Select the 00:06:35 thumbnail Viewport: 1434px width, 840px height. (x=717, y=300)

==

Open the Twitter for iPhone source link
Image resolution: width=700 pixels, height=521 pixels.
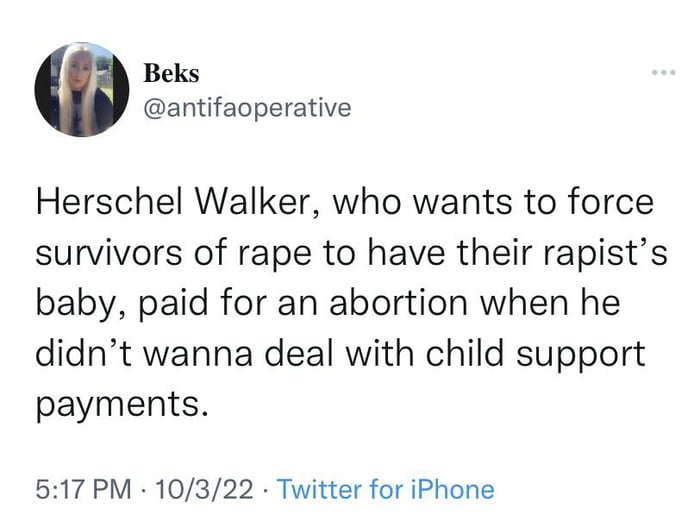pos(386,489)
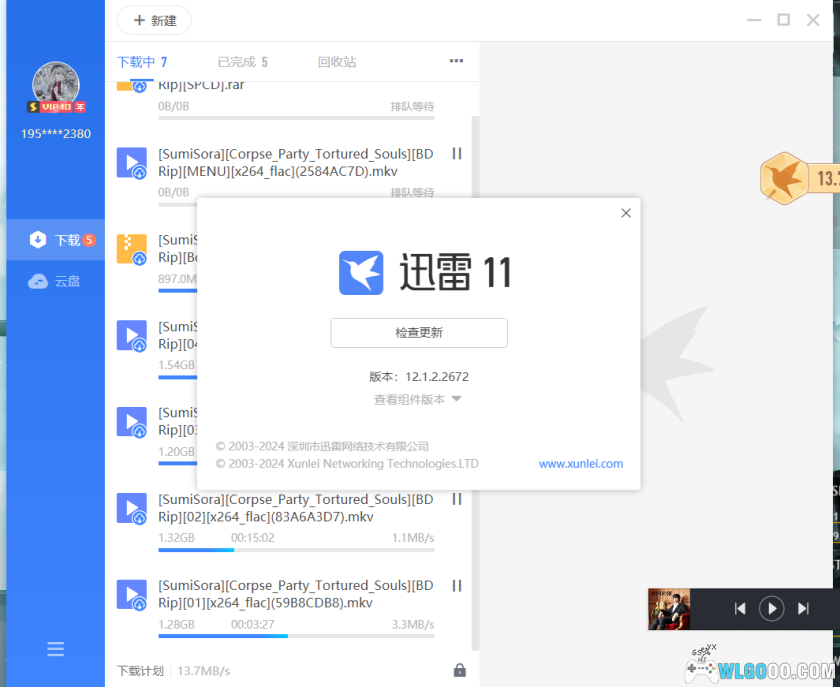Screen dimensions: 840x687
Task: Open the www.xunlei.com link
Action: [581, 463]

Your objective: Copy the lines from the one containing "Open the Twitter for iPhone source link" through the one containing "Action: [581, 463]", inclusive, without alteration, leaving the pictures out of your answer.

Result for this exercise:
Open the Twitter for iPhone source link
Image resolution: width=700 pixels, height=521 pixels.
pos(386,489)
Screen dimensions: 840x687
Task: Open the www.xunlei.com link
Action: [581, 463]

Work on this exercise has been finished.